Effect of denoising on the quality of reconstructed images in digital breast tomosynthesis

Abstract

Individual projection images in Digital Breast Tomosynthesis (DBT) must be acquired with low levels of radiation, which significantly increases image noise. This work investigates the influence of a denoising algorithm and the Anscombe transformation on the reduction of quantum noise in DBT images. The Anscombe transformation is a variance-stabilizing transformation that converts the signal-dependent quantum noise to an approximately signalindependent Gaussian additive noise. Thus, this transformation allows for the use of conventional denoising algorithms, designed for additive Gaussian noise, on the reduction of quantum noise, by working on the image in the Anscombe domain. In this work, denoising was performed by an adaptive Wiener filter, previously developed for 2D mammography, which was applied to a set of synthetic DBT images generated using a 3D anthropomorphic software breast phantom.

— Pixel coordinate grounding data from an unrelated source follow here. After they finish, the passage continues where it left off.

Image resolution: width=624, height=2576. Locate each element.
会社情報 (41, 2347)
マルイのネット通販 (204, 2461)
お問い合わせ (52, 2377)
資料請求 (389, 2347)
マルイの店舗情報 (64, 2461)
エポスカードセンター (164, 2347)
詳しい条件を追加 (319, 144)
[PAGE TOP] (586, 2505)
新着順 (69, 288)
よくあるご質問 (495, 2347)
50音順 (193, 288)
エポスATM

Ideal images without noise were also generated in order to provide a ground-truth reference. Denoising was applied separately to DBT projections and to the reconstructed slices. The relative improvement in image quality was assessed using objective image quality metrics, such as peak signal-to-noise ratio (PSNR) and mean structural similarity index (SSIM). Results suggest that denoising works better for tomosynthesis when using the Anscombe transformation and when denoising was applied to each projection image before reconstruction; in this case, an average increase of 9.1 dB in PSNR and 58.3% in SSIM measurements was observed. No significant improvement was observed by using the Anscombe transformation when denoising was applied to reconstructed images, suggesting that the reconstruction algorithm modifies the noise properties of the DBT images.